What the exercise asks = In the chart critique, what is the one unforgivable flaw in the chart?

The redundant encoding (i.e., in this case, using height and color to encode the same value) is nothing bad per se, and in this case quite justified, as both the color encoding as well as the 3D bars height alone would be too weak visual variables for the data.
The 3D-y-ness of the chart? I am not fond of it. I find it a very clear case of “Hmm, this looks a bit bland. Maybe we should tilt it a little? Ooh look, how awesome.” Frankly, to me this is just childish. Let me put it this way: Bacon is a legitimate ingredient to many dishes, and can be quite tasty, when used right. But if your cooking style is to start with cooking something bland, and then add bacon to make it less bland, then, trust me, you are not a great cook. A great cook makes a feast out of a simple egg, they say, and I think this is what we should aspire to.
The arrow? Well, it serves its purpose, but it is quite loud, isn’t it. The missing legend, title, and description of the data and its transformations? Why bother? We have a 3D chart!
Anyways, all of that is not that grave, maybe even nit-picking, but the one thing that is unforgiveable about the chart is the color palette. If you do a heatmap, there is basically only one thing you need to get right, and this is the color palette. Yet, this one has been given very little love.
Generally, using a green, yellow and red gradient could be justified when we have benefits from a “traffic lights” reading. But I cannot see how this would apply in our case. This leaves us with the screaming dissonance of the complimentary primary colors used in full saturation, lacking any difference whatsoever in value or saturation. I hope we don’t need to discuss the aesthetic shortcomings of this approach.
Conceptually, things fall apart more, if we look closely, as there is a huge gap between no (zero) and quite little presence (1 in the supposed scale above) in a cell: Of course, I understand that this is due to the green being the color of the playing field, but why not work with that self-imposed constraint, instead of just ignoring it?

Supplied information =
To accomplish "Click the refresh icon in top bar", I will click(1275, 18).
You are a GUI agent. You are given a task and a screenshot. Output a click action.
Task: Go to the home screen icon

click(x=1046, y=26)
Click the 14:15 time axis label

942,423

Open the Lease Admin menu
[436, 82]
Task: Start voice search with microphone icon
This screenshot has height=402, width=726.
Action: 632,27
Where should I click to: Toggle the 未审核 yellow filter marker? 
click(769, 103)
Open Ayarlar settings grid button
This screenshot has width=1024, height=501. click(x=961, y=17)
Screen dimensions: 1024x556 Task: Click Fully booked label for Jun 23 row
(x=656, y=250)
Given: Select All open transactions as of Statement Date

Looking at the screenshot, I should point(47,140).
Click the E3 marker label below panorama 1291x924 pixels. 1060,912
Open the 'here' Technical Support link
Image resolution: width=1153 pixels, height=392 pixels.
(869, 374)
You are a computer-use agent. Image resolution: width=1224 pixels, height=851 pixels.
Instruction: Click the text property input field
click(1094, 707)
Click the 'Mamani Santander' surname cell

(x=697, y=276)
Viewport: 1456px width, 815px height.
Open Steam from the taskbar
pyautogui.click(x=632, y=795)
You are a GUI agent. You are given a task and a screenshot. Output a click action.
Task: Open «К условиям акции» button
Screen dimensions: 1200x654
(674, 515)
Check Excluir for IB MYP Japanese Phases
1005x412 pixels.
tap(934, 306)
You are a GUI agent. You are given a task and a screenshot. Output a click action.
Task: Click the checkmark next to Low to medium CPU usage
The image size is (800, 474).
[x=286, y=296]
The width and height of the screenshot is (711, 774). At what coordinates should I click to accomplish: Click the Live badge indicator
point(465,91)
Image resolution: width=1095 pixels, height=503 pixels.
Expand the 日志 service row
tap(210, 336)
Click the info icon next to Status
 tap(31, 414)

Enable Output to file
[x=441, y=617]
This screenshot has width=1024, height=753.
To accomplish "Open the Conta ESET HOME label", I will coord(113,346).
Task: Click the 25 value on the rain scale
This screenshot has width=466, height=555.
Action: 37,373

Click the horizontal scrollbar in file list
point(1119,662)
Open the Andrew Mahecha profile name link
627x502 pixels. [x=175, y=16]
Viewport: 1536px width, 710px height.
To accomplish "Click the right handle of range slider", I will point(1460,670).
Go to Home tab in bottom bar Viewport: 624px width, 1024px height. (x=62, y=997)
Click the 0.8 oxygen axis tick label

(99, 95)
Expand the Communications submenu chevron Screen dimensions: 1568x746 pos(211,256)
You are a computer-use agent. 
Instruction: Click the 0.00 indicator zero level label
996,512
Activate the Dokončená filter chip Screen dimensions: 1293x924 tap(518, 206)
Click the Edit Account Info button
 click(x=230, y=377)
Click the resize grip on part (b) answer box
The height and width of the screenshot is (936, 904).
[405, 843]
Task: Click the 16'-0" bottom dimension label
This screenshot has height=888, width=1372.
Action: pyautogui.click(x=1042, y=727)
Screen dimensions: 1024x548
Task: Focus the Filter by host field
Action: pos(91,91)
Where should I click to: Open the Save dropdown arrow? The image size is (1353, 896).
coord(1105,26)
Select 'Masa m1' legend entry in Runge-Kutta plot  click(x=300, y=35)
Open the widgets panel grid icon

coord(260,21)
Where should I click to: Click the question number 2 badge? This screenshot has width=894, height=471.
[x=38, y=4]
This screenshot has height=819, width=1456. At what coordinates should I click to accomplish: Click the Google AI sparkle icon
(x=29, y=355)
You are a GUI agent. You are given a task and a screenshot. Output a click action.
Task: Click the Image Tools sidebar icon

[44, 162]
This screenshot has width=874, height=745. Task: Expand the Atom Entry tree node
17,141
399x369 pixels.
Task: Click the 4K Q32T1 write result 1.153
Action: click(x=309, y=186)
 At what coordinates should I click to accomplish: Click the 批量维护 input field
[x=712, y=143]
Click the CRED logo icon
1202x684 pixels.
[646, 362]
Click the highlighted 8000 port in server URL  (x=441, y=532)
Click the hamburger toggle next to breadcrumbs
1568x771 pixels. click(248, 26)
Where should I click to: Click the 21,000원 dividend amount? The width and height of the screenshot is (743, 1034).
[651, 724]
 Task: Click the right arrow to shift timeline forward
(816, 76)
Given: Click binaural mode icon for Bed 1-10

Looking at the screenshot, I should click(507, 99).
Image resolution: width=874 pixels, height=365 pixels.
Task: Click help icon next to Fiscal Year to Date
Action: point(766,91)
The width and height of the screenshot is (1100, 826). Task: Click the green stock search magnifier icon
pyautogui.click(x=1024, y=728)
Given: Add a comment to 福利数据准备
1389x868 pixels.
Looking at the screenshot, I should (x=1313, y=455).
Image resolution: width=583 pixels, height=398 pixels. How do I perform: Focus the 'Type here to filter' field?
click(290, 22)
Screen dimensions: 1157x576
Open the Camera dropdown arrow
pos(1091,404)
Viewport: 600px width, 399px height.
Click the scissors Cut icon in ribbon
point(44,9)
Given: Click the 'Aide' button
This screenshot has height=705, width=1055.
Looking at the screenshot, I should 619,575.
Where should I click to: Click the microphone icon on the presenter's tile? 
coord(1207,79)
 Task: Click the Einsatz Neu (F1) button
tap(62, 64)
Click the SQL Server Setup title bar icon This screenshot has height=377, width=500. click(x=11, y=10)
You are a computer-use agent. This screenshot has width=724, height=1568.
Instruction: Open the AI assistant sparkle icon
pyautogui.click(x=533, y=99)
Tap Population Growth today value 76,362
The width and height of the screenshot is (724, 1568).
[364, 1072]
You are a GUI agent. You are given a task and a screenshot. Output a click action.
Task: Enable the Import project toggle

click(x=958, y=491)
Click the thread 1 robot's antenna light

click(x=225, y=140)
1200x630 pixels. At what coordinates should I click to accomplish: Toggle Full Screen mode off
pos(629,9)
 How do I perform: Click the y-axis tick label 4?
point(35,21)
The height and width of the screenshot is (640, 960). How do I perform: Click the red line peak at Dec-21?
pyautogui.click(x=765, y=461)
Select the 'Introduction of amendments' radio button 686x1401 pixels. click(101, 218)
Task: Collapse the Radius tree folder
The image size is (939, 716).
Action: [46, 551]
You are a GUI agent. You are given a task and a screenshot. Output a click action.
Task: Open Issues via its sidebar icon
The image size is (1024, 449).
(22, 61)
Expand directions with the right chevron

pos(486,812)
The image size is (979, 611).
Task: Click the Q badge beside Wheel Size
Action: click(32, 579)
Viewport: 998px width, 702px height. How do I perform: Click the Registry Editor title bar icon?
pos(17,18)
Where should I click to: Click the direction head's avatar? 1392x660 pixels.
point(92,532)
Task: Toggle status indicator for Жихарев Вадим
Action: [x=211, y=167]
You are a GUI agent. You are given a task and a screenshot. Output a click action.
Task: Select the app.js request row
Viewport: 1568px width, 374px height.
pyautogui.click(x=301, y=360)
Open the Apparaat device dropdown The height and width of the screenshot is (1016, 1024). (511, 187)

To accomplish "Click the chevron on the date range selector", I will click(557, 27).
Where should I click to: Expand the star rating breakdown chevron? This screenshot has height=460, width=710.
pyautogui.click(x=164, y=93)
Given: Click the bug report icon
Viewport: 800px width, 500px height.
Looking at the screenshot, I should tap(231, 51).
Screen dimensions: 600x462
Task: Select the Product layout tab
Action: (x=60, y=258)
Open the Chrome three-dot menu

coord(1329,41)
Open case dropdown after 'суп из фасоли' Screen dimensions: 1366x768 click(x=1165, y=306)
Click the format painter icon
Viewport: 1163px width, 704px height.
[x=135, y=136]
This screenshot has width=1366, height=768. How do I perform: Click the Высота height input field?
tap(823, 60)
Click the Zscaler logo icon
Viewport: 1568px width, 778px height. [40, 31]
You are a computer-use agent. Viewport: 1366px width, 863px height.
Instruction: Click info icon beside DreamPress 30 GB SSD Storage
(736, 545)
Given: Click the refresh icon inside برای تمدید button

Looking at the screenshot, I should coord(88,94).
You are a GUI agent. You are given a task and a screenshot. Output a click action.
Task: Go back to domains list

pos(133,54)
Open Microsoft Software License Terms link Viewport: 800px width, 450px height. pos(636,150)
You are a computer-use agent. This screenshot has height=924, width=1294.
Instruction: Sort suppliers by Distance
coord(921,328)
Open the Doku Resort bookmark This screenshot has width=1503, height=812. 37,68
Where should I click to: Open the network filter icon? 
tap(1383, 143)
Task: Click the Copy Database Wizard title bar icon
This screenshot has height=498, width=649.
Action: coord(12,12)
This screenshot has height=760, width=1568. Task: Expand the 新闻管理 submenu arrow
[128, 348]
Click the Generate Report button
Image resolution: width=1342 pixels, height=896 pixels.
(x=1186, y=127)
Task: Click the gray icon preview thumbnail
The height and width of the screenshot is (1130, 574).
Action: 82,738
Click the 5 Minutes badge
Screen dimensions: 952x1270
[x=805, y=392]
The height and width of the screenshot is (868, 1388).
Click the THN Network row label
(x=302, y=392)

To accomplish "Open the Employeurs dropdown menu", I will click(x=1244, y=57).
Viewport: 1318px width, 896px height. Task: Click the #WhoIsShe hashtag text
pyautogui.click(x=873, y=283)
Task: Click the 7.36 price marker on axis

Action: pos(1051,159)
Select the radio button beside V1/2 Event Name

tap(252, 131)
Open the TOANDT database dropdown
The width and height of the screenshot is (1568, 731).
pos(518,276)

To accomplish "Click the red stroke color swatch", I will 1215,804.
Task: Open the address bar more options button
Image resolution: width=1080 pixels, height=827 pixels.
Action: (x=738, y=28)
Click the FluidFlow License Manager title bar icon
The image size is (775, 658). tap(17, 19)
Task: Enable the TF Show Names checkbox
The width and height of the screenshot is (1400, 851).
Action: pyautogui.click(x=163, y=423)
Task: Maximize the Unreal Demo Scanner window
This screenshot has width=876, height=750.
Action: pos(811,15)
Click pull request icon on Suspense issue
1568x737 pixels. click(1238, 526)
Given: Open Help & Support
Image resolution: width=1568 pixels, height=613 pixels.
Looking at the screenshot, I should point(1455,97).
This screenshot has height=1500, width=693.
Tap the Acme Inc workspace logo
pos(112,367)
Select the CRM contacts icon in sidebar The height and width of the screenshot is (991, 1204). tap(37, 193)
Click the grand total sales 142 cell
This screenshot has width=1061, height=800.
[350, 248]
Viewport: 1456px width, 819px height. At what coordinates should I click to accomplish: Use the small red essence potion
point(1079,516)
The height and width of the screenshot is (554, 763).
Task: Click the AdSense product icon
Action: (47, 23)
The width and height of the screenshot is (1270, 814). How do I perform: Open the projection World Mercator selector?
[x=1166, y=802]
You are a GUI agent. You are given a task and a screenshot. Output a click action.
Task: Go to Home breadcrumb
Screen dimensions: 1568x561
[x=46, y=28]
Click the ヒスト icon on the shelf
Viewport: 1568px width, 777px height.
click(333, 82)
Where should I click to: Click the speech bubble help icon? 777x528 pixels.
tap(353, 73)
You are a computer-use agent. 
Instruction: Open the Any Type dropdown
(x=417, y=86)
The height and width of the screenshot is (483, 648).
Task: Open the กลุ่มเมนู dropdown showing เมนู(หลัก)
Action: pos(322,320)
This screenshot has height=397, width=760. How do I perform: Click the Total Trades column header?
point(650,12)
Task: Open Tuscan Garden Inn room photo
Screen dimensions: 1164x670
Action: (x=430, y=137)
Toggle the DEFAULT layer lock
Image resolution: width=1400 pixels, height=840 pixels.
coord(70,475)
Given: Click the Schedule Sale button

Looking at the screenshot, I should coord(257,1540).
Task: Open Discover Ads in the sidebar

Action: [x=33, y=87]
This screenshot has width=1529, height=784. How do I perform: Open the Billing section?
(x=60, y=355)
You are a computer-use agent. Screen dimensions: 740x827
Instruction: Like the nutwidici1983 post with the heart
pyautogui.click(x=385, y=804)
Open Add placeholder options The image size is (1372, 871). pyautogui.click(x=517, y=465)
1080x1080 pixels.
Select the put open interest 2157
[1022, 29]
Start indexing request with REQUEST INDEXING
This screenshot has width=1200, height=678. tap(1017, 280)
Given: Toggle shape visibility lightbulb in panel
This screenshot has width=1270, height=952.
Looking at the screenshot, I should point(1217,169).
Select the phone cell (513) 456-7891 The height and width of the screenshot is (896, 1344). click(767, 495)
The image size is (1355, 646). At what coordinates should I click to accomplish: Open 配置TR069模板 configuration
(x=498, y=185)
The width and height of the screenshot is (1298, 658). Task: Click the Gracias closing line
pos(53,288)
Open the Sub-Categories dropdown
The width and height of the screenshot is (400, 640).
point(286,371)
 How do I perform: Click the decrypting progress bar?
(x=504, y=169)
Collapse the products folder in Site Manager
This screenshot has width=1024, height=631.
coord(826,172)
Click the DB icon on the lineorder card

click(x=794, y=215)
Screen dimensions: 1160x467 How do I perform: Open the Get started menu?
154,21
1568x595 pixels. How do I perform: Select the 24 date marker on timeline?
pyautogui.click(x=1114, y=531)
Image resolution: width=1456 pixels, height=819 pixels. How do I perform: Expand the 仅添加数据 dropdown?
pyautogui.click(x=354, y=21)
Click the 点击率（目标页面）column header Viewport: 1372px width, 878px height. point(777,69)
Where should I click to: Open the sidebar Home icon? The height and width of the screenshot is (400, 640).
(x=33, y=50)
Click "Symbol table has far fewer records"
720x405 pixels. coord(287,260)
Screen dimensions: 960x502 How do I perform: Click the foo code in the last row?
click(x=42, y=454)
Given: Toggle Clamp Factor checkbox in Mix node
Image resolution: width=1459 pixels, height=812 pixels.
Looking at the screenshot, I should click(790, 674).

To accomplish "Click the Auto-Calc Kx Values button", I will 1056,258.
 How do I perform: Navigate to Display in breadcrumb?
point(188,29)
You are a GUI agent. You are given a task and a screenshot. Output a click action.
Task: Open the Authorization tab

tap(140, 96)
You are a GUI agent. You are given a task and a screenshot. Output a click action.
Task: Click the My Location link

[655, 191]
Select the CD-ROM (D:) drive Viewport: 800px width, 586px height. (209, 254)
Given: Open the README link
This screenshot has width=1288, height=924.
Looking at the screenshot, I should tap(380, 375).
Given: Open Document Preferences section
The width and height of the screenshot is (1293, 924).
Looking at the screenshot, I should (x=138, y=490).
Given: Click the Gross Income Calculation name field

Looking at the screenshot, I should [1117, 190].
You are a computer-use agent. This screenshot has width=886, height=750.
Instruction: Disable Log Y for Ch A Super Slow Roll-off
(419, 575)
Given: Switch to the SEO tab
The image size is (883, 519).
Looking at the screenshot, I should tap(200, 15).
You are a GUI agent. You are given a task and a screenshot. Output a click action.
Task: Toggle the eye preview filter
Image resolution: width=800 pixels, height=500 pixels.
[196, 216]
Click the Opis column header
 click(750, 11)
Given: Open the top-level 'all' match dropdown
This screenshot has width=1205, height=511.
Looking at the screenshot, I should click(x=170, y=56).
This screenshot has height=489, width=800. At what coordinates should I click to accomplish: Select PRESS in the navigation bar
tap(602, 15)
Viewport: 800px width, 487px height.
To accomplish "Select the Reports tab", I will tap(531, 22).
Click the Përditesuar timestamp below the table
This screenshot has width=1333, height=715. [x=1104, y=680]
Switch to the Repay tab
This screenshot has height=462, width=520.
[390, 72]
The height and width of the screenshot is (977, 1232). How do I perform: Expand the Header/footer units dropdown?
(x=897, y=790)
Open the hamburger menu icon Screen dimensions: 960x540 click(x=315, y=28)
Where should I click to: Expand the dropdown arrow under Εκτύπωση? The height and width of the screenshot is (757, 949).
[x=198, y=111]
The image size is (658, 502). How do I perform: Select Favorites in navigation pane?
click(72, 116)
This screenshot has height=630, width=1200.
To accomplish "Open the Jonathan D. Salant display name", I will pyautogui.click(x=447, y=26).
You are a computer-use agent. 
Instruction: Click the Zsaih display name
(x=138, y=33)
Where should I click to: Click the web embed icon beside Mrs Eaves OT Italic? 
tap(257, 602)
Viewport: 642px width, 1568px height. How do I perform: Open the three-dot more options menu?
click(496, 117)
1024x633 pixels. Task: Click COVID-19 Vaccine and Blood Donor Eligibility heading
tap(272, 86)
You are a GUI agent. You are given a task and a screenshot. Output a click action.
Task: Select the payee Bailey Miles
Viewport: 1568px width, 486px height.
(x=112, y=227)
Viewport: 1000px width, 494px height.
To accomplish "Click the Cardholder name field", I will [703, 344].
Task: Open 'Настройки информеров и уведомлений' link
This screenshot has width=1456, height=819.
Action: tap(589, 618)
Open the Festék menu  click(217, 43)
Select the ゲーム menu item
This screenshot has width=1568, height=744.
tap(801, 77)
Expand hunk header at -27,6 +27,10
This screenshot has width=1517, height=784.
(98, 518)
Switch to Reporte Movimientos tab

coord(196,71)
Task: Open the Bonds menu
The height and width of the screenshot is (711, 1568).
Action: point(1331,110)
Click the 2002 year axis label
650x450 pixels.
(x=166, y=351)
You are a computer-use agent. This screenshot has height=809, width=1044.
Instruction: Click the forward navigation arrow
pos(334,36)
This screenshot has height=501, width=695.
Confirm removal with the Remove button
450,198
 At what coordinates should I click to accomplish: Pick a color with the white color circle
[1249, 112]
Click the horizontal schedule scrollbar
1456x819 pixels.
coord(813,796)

Solved exercise = The color palette.